Today as my littlest princess slept I dragged them out.  They are not all I thought they would be.  Perhaps there are some missing.  I doubt it though.  These pages have always been important to me, they are one of the few things that has always been where ever I am.  It has been years since I added to them though.

They reflect a life gone by.  The person I was.  In some places the person I thought I was going to be.  I am no longer that person and doubt I ever will be.  Perhaps this is where this funny feeling has come from?

I didn't bother reading through them all.  I just flicked through here and there.  Reminiscing of what I did many moons ago.  Some of them date back twenty years.  Twenty years!  Hard to believe I am really that old.  Strangely though they all fit into just one shoebox.  It doesn't quite seem right that twenty years of memories can be found in just one old shoe box. Of course there are many years where for what ever reason I did not write.

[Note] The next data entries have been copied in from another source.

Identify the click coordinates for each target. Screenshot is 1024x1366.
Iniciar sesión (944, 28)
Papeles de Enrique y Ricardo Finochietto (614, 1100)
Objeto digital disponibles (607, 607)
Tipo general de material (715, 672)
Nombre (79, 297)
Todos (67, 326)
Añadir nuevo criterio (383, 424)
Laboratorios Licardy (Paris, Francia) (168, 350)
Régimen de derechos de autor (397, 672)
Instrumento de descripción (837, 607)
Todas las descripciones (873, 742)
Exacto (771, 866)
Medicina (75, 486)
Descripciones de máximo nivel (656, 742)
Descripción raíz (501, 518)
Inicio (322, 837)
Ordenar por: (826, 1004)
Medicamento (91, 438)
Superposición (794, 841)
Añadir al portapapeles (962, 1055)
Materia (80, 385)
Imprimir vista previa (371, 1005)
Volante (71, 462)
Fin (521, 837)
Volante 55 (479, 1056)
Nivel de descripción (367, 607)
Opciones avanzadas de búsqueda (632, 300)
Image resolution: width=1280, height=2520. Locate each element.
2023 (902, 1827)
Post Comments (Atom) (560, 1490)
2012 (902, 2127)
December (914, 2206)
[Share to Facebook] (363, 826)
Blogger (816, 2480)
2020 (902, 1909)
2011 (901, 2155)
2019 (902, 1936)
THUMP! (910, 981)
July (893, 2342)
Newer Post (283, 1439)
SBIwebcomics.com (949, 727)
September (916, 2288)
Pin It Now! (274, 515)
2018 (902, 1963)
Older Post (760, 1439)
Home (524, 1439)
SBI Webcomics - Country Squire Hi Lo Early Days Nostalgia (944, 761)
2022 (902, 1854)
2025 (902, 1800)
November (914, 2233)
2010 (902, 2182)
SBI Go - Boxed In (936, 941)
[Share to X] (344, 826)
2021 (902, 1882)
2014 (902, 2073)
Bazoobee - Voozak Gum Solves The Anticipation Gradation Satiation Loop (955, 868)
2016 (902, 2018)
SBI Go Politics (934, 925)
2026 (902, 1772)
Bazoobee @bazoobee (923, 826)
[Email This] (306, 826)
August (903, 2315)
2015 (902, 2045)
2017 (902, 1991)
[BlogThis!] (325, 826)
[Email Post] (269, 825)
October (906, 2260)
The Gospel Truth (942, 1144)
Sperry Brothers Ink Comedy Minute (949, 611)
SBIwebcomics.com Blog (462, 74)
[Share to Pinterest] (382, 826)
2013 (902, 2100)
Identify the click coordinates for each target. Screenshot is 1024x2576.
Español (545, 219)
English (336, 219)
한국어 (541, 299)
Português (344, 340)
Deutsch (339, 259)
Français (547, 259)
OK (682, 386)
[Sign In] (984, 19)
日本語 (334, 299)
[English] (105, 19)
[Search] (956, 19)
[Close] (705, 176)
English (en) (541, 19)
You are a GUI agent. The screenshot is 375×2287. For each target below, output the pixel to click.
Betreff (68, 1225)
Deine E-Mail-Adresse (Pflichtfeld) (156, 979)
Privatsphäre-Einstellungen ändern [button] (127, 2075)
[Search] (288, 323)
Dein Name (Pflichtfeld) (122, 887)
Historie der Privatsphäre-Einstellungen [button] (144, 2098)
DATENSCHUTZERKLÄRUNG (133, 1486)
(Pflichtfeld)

There is one common thread through all that I wrote though.  Love.  And all that it entails.  From a young teenage crush to first kisses and declarations of undying emotions.  So much angst, confusion and heartache.  I have never been one to enjoy being alone.  From an early age I felt that people belonged together.  Life is not a path we should have to walk alone.

It seems like all I was ever concerned about was finding someone to be with.  I cringed many times looking at all the names of those I thought I loved.  Those I wanted to love.  Those I wanted to love me.

Hubs is there.  We were childhood sweethearts you see.  I still remember the first day I ever laid eyes upon him.  I knew then and there I wanted to only ever be with him.  I was about twelve.

Only there were obstacles.  Lots of them at times.  Some were real and at the time unpassable.  Others were more based on interpretation or perspective and not really there at all.  Either way it took a while, a really long while in fact, for us to give our love a go.

We were too young to really know much about anything.  At least that is what we were told.  It was easier to listen rather than try and find out for ourselves. The first time round it did not work out so well.  He broke my heart.  Shattered it in fact, into a million little pieces.  Maybe even more.  I wondered if it would ever be whole again.  I cried a river of tears and wondered why the world was so cruel.

The Lord works in mysterious ways though.

With time comes hindsight, wisdom and age.  Combine them altogether and what was once a foggy, cloudy haze becomes a crystal clear reality.  I know now that I had to go through all that I did so that when we were given our second chance we wouldn't let it go.

I had to sail through muddy waters and choppy windy seas so that when the calmness lay before me I could walk through it all with ease.  All those frogs and toads along the way, helped me to find my prince of today.

Sure in some ways I wish that I could turn back the tides of time and write the perfect story for my life. The one that has me married before sex and a career before kids, but life isn't meant to be without a hitch or two.

I am thankful, truly deeply thankful for my life of lost love.  For all the boys and men and everything in between that I thought I loved.  That I thought I wanted to be with.  That I gave a little piece of my heart to in the hope of something wonderful.  For each and every one of them has helped me here today and here today I am blessed in every way.

Here today I know what true love really is.  Without an inkling of a doubt.  For that I am more than thankful.

What about you? What are you thankful for?